The 7 Habits of Skiers: Synergy, In Defense of the Shotski

King of Après

By King of Après \ November 16 2017

The Seven Habits of the Highly Effective Skier will take you on a seven-week spiritual journey as you develop the habits necessary to be best après-skier you can be!

Habit 5: Communication via Après-Ski
Habit 6: Synergize?
Habit 7: Sharpen The Skis

The Sixth Habit of Highly Effective Skiers, Synergy: In Defense of the Shot-Ski, explains why the shotski is such an important tradition in skiing culture. Skiers love shotskis. It’s a scientific fact. Whether you're a skier, snowboarder, or one of the few remaining tele-skiers, nothing brings the skiing community together better than a shotski.

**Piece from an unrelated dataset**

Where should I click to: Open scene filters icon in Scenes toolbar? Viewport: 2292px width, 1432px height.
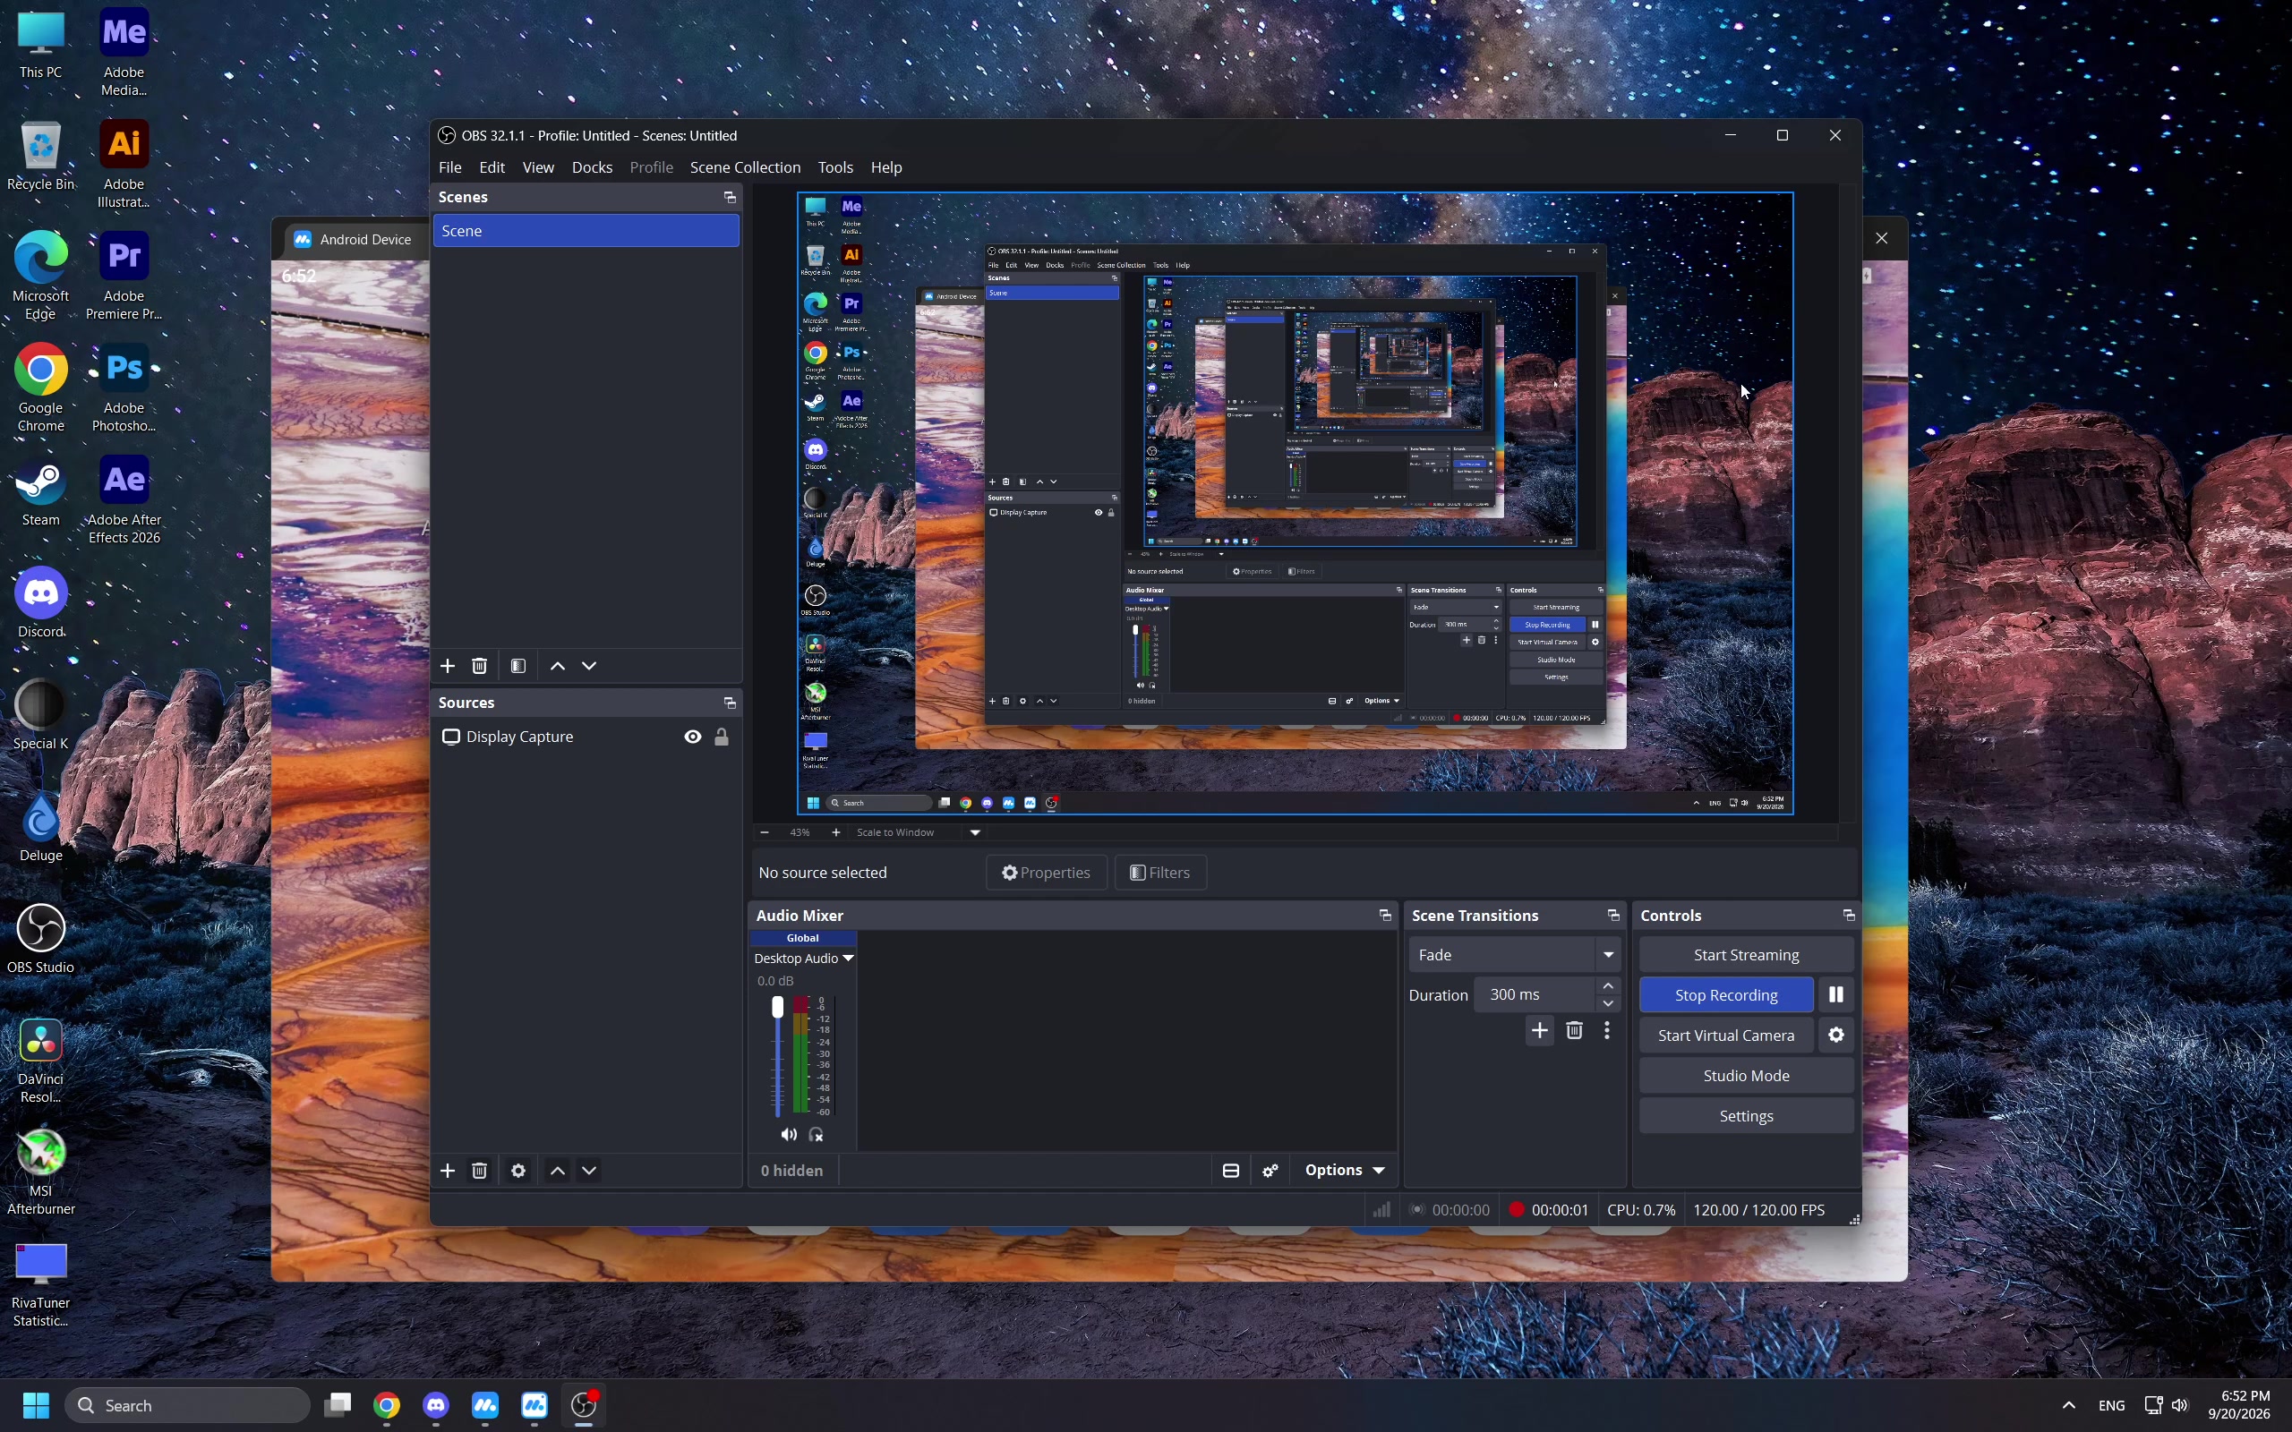[518, 666]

If you’re not a skier, I’m sure the whole activity seems juvenile, sophomoric, maybe even something you did one time at a college frat party. But I’m here to defend the sacred act of taking synchronized shots of cinnamon-flavored whisky attached to an old, used ski from a thrift store.

But in order to explain the science behind the shotski, we need to go back to college.

Shotski 101:

Let’s start with a vocabulary lesson. Today’s vocab word is: Synergy, defined as the creation of a whole that is greater than the simple sum of its parts.

Mathematically, Synergy is defined by the equation: 1 + 1 = 3. 

Well, this Synergy is at the root of what makes the shotski such an important part of ski — and après-ski – culture. Sure, we could all finish our day on the slopes, head home, and drink alone, but that just seems kinda sad. Alternately, we could all stand around the bar, taking shots like you would do at a nightclub. The beauty of the shot-ski is found in the collaborative effort, the commitment to others, and the teamwork that goes into simultaneously consuming six shots of alcohol from shot glasses mounted to a ski. 

The mathematical formula for a shot-ski is: 1+1+1+1 = YEWWW!!!

Part math. Part art. Part science. Acts of verbal and non-verbal communication. Some psychology. Maybe even a little chemistry, physiology and anatomy. Throw in some team-building. Don't forget learning to "work well with others." All of these skills are required to successfully pull off the most advanced maneuver in après-skiing.